### EXERCISE OBJECTIVE
Can you transcribe the piece on The Sadness of Antonioni, starting with "Paperback, 224 pages" and going on through "or your last."?

### SELECTION
- - - -
The Sadness of Antonioni by Frank Lentricchia

The Sadness of Antonioni
The Sadness of Antonioni | Source

The Sadness of Antonioni
by Frank Lentricchia

Paperback, 224 pages
Published August 1st 2011 by State University of New York Press
ISBN: 1438439121 (ISBN13: 9781438439129)
edition language: English


There is nothing easy about reading a Frank Lentricchia book. At least not for me. But the novels of Frank Lentricchia offer me pleasure of the first degree. Lentricchia's personality is present on every page. Never having been a student in a class conducted by Frank Lentricchia, I am sure he is well thought of as a professor. I can imagine that his close friends would say there are none better when it comes to loyalty and good conversation. Though true to the extreme, it does not suffice to only say that Frank Lentricchia, above all else, is a very serious man. But I wouldn't cross him in this life, or your last.

Almost from the very beginning of The Sadness of Antonioni I feel Lentricchia is messing with me. Who else would have written into his novel a love interest of a renowned college professor working behind the counter at Wendy's? The result being that their love together tends to be between equals as it becomes more plain to see as the novel progresses.
- - - -
Items excerpted from a collection:
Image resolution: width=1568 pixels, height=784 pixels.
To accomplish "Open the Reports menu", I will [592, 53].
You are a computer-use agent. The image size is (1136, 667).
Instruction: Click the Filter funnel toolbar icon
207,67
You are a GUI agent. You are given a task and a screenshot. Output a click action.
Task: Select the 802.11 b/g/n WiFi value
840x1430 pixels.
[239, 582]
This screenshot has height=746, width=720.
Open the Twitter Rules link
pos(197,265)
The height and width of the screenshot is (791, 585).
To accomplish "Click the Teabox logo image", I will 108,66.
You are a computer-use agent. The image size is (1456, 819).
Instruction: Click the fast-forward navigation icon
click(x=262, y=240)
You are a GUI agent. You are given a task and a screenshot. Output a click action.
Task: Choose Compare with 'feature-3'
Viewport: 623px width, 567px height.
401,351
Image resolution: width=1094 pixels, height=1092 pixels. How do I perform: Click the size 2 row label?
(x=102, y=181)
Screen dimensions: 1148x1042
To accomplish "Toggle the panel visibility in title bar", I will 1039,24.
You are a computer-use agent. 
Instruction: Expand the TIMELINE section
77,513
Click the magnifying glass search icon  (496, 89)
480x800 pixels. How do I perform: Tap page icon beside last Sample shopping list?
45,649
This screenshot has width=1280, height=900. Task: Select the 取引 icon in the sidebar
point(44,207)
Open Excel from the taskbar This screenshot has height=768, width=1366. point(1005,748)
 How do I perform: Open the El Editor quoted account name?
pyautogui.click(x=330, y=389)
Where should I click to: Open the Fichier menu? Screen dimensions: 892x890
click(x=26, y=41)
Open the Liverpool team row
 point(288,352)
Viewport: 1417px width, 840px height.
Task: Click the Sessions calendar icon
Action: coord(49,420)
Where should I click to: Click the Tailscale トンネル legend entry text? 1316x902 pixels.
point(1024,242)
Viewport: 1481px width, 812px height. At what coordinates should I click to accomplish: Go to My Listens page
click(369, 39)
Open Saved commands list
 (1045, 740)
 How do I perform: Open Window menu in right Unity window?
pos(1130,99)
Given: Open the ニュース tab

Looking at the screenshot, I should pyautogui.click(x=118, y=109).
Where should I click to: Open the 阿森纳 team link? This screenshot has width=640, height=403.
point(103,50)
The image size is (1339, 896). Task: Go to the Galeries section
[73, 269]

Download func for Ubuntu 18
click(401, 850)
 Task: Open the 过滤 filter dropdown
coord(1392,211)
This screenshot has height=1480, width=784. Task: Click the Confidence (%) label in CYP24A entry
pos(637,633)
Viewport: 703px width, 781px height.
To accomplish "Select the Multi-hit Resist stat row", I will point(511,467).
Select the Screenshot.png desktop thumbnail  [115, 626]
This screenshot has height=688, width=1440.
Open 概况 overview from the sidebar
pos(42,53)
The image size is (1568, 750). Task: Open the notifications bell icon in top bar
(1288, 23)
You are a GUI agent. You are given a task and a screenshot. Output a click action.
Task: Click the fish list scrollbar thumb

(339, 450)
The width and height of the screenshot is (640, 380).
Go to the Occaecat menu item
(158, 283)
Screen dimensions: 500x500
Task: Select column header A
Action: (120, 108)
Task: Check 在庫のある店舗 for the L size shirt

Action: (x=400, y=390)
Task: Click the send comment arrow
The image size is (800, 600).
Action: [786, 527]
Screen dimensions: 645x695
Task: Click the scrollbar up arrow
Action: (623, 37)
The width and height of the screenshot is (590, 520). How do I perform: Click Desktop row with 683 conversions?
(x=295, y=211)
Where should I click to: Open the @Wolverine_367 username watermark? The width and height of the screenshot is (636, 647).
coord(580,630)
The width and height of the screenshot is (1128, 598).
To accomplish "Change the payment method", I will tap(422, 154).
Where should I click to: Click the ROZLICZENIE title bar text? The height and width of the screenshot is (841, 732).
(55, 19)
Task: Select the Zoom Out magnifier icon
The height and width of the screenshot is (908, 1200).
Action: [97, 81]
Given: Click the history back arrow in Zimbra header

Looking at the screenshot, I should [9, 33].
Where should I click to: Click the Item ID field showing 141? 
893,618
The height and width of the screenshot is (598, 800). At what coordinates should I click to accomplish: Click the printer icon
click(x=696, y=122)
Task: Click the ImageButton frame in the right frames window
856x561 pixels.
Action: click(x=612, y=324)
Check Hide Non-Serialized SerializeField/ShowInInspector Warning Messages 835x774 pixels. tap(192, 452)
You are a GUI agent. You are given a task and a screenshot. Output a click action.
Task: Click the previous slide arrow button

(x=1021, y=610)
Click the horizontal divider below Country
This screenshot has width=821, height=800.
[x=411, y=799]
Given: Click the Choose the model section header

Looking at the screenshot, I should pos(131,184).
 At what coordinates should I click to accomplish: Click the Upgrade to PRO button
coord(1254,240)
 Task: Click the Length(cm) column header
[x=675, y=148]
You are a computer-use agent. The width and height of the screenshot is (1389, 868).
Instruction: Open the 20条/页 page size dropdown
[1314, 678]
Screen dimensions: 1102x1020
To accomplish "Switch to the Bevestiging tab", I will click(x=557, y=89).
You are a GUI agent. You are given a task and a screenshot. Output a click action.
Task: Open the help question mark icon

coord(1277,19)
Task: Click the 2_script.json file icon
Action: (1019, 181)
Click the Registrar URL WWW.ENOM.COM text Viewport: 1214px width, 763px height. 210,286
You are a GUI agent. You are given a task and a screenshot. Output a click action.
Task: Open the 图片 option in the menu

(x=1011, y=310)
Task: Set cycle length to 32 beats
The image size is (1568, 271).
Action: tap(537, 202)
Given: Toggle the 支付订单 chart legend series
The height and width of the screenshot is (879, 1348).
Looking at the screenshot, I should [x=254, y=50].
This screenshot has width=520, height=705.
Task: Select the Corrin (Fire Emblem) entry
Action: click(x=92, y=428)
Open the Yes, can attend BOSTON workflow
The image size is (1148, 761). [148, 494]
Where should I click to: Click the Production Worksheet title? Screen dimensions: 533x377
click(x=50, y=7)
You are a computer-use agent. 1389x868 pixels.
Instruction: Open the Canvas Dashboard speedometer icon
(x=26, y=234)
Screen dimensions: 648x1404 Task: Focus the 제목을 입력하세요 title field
- - - -
### SOLUTION TO THIS PROBLEM
Paperback, 224 pages
Published August 1st 2011 by State University of New York Press
ISBN: 1438439121 (ISBN13: 9781438439129)
edition language: English


There is nothing easy about reading a Frank Lentricchia book. At least not for me. But the novels of Frank Lentricchia offer me pleasure of the first degree. Lentricchia's personality is present on every page. Never having been a student in a class conducted by Frank Lentricchia, I am sure he is well thought of as a professor. I can imagine that his close friends would say there are none better when it comes to loyalty and good conversation. Though true to the extreme, it does not suffice to only say that Frank Lentricchia, above all else, is a very serious man. But I wouldn't cross him in this life, or your last.